==== Given entries ====

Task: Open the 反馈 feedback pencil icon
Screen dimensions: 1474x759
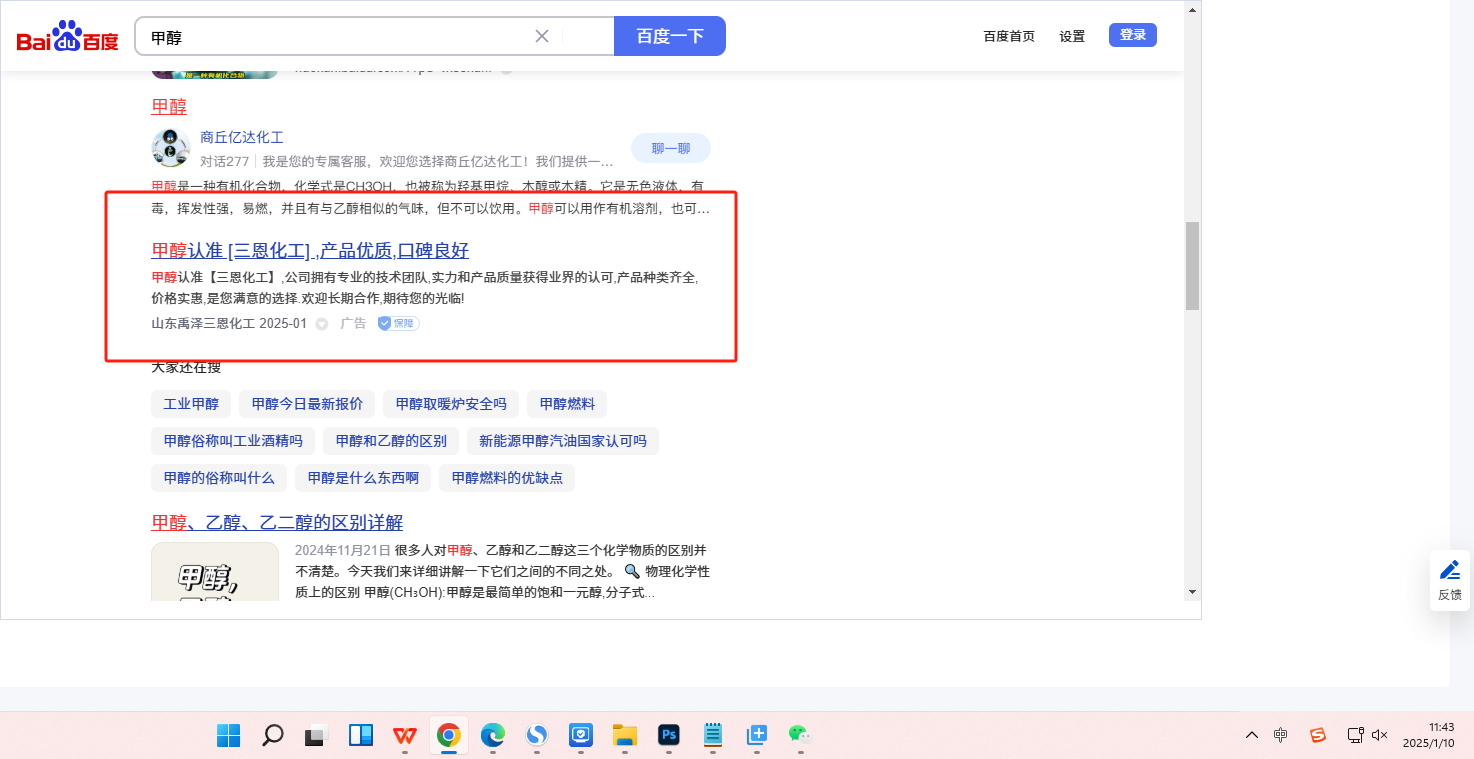Action: (x=1449, y=570)
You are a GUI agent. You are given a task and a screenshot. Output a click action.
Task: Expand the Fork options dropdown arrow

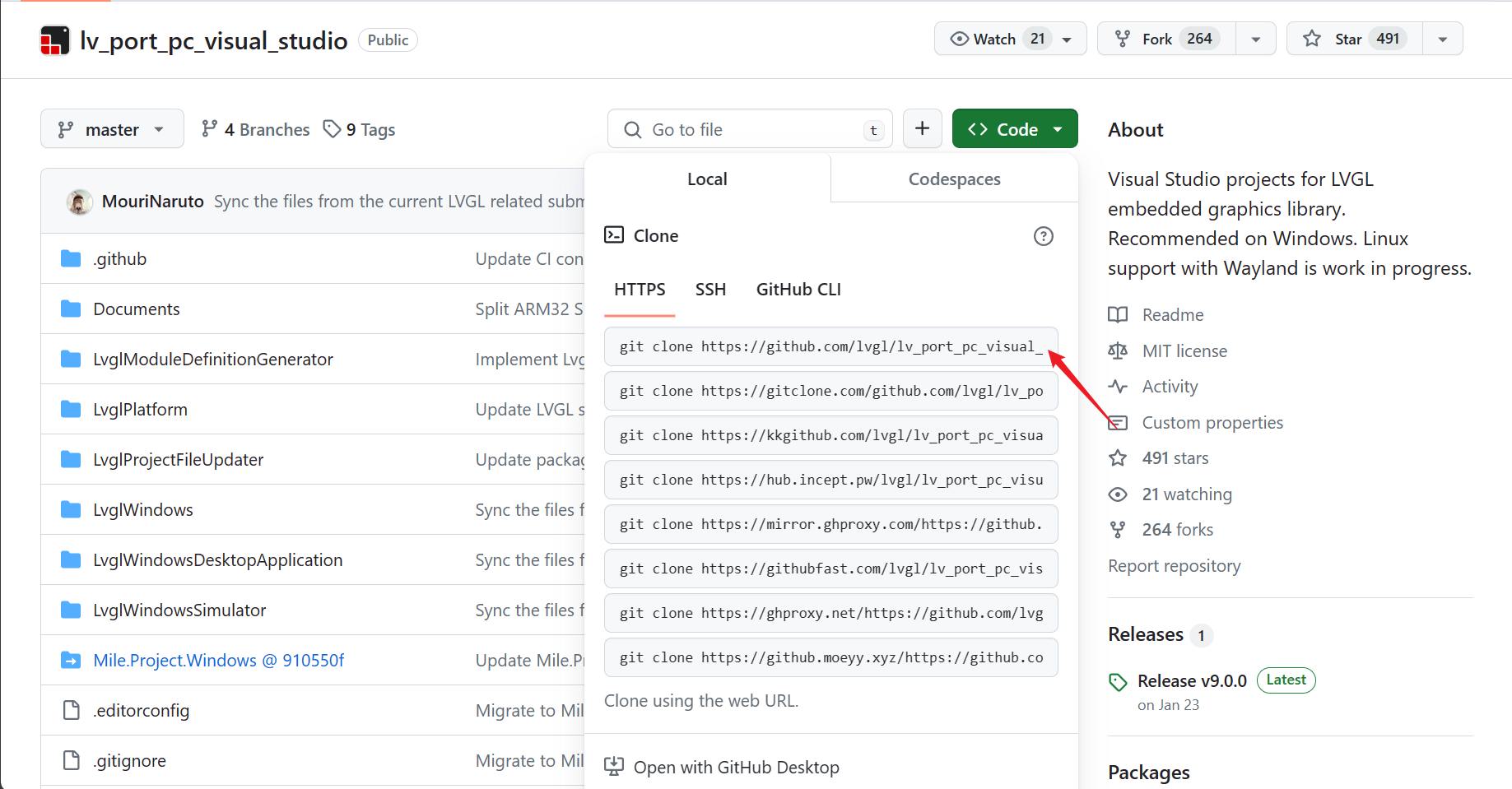pyautogui.click(x=1256, y=39)
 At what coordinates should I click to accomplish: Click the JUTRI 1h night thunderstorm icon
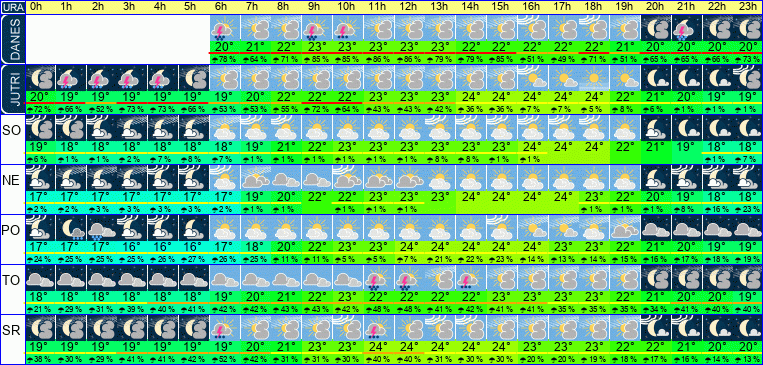click(71, 78)
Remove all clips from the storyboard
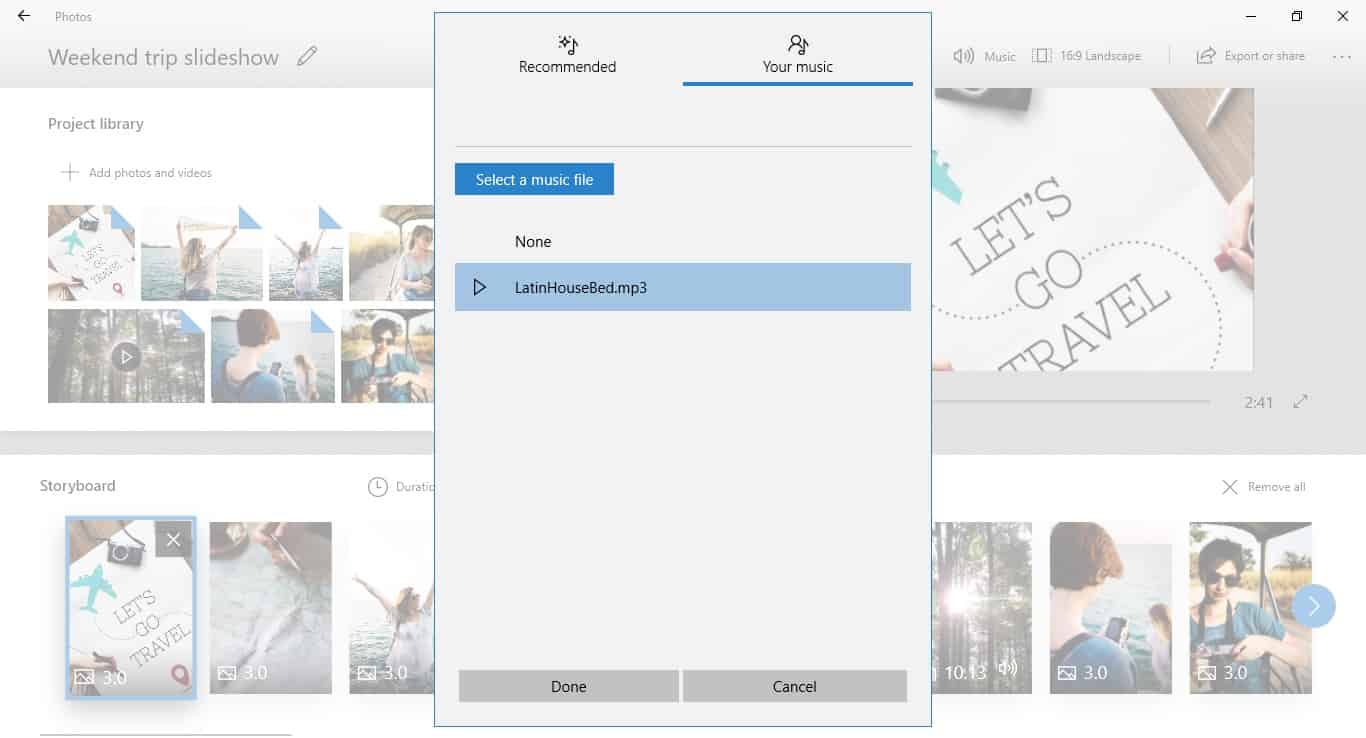This screenshot has width=1366, height=738. click(1265, 487)
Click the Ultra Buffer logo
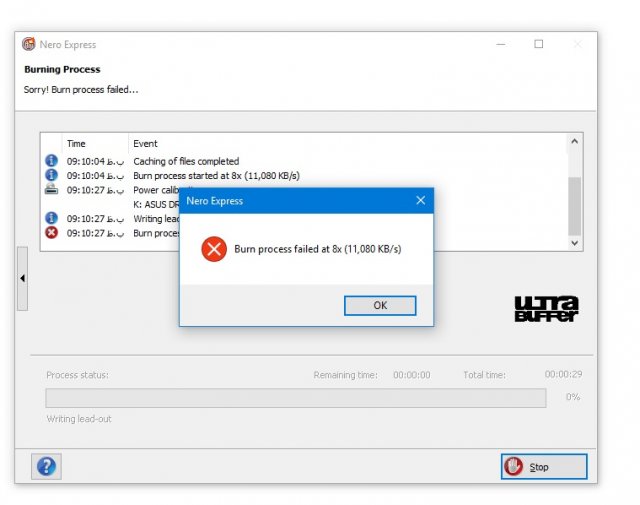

====

[What to do]
Retype the data from the line that contains "You are a GUI" through the line that contains "click(71, 78)", including both of those lines. Leave the pictures out of your answer.

[Answer]
You are a GUI agent. You are given a task and a screenshot. Output a click action.
Task: Expand the Fork options dropdown arrow

pyautogui.click(x=1256, y=39)
 At what coordinates should I click to accomplish: Click the JUTRI 1h night thunderstorm icon
click(71, 78)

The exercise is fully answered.